8) Cross border mobility and the movement of seats was an important discussion and it seems that the consensus is heading towards increased mobility and removing restrictions on the transfers of seats contrary to some existing European Court of Justice decisions.

This issue will apparently be addressed during this legislative period. It was opined that companies are not fully able to take advantage of free movement because of the restrictions or difficulties in transferring their seats. The Chairman of the Legal Committee argued that he saw no good argument that restrictions are necessary because of the avoidance of tax.
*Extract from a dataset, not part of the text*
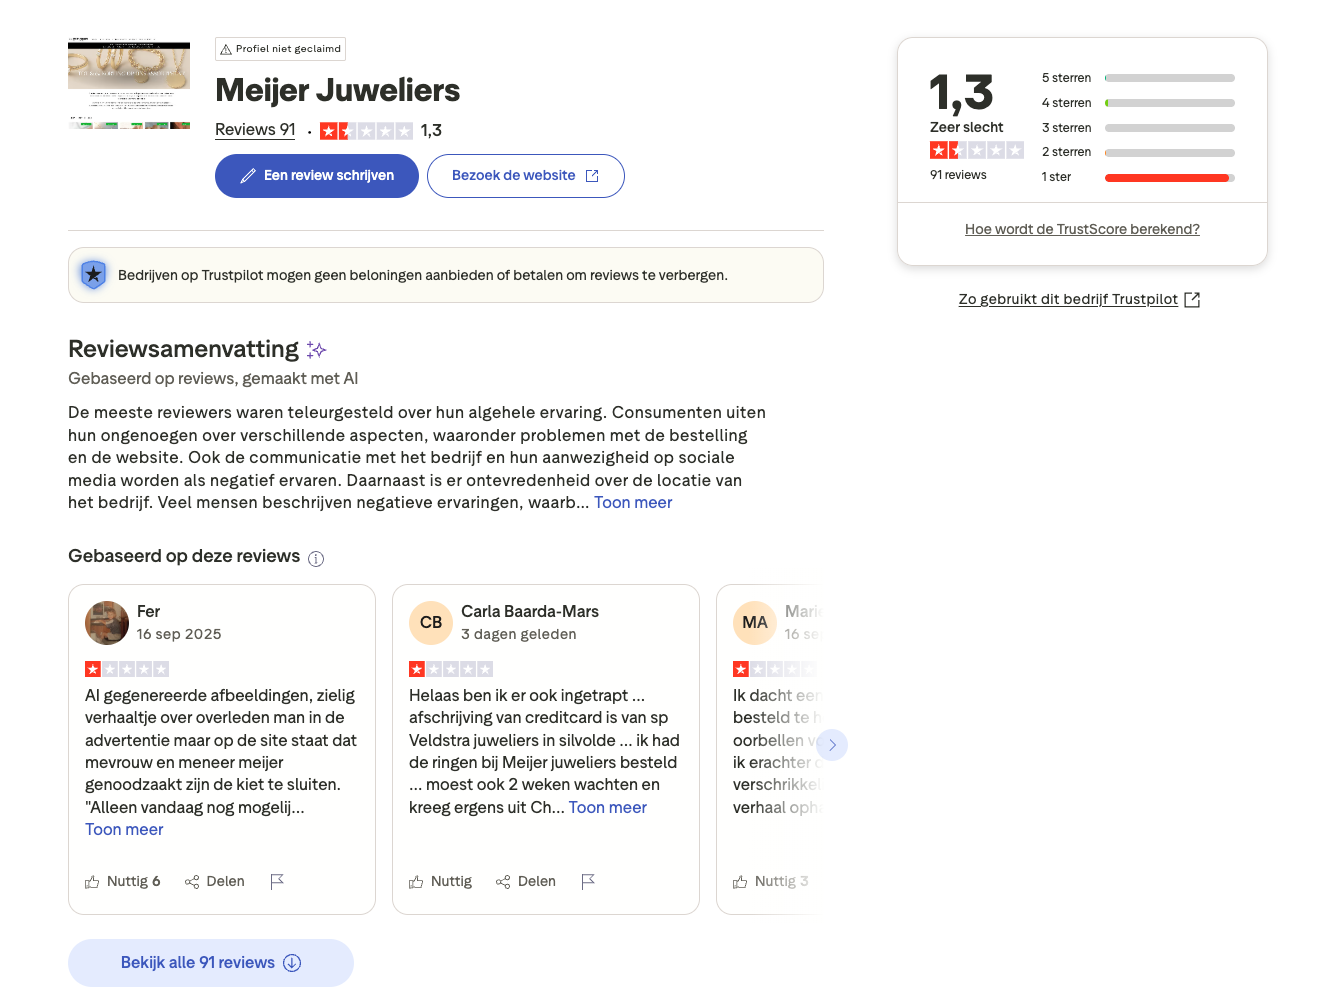The image size is (1335, 1005).
Task: Click the info icon beside 'Gebaseerd op deze reviews'
Action: (x=316, y=559)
He however failed to address the possibility of abuse of moving seats may have on creditors, employees etc if directors could move the company's seat more freely.

However, with the increase trend of cross-border activity it seems that time is limited on difficulties and restrictions on transfer of seat and cross-border mobility.

I for one would agree that cross-border mobility is an issue that needs to be addressed but which has no easy conclusion.

Although this is just a brief summary of the issues raised I found these to be of the most interest. The entire stream above lasts two and half hours so you can imagine there are a few more equally important issues raised by the panel and speakers. These did include the issues of: Long term interests; allowing inquiries after a business fails for trade unions/pension funds/shareholders; the creation of the European private company; co-determination; group companies (although a minor point as the issue is discussed in the second panel) and the ability to integrate the company in the group's interest as is possible in Germany; and the introduction of "no par-value shares"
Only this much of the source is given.